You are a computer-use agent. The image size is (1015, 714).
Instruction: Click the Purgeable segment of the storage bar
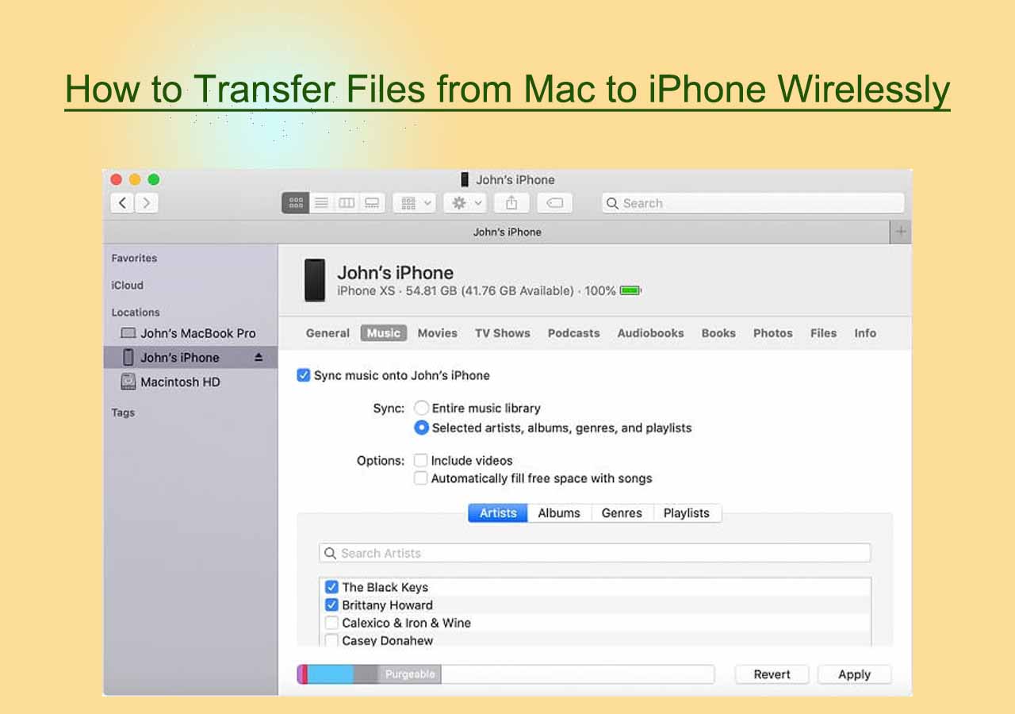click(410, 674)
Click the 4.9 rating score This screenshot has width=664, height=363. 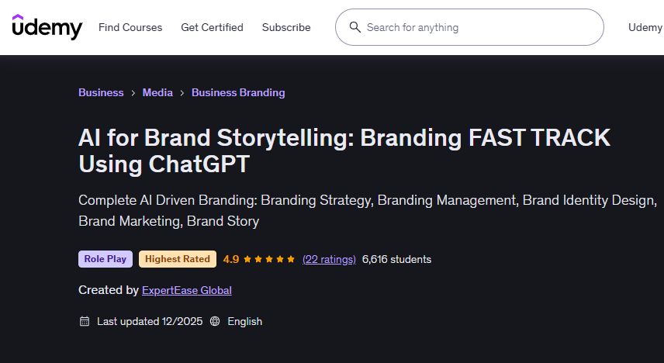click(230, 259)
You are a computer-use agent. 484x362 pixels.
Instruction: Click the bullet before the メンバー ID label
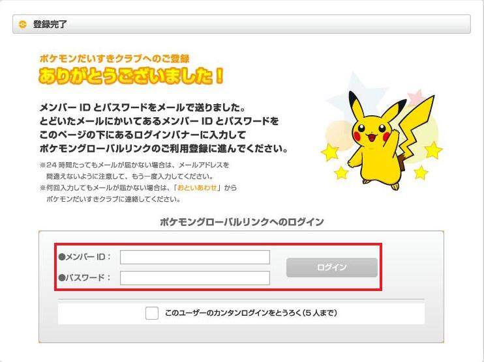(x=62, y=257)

- - -

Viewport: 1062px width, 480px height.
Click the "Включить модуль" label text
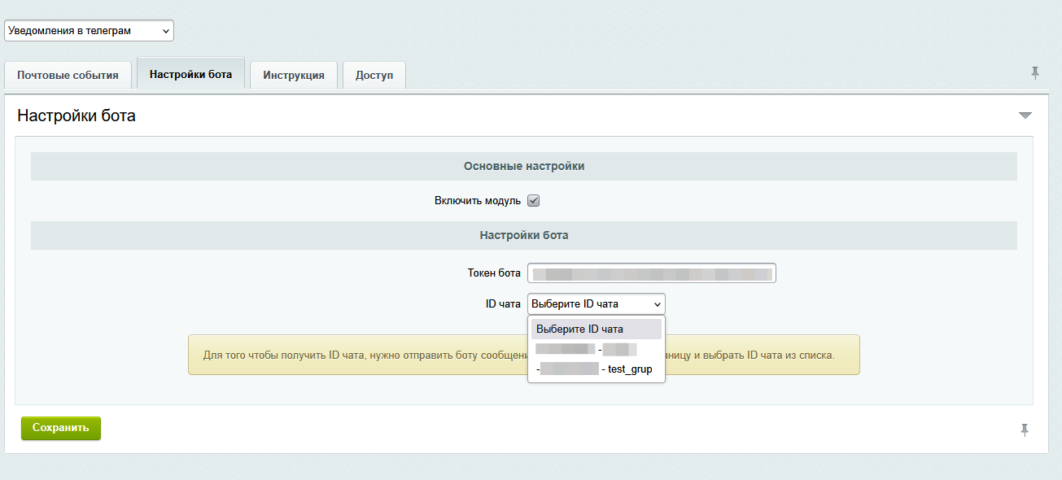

- - -

[What the task asks]: Starting at the line that contains "You are a computer-use agent. 484x362 pixels." and stopping after the line that contains "(x=62, y=257)", convert the rows into a JSON list of strings with one string per line and no blank lines. Leave the pictures out of the answer.

[Finished task]:
[
  "You are a computer-use agent. 484x362 pixels.",
  "Instruction: Click the bullet before the メンバー ID label",
  "(x=62, y=257)"
]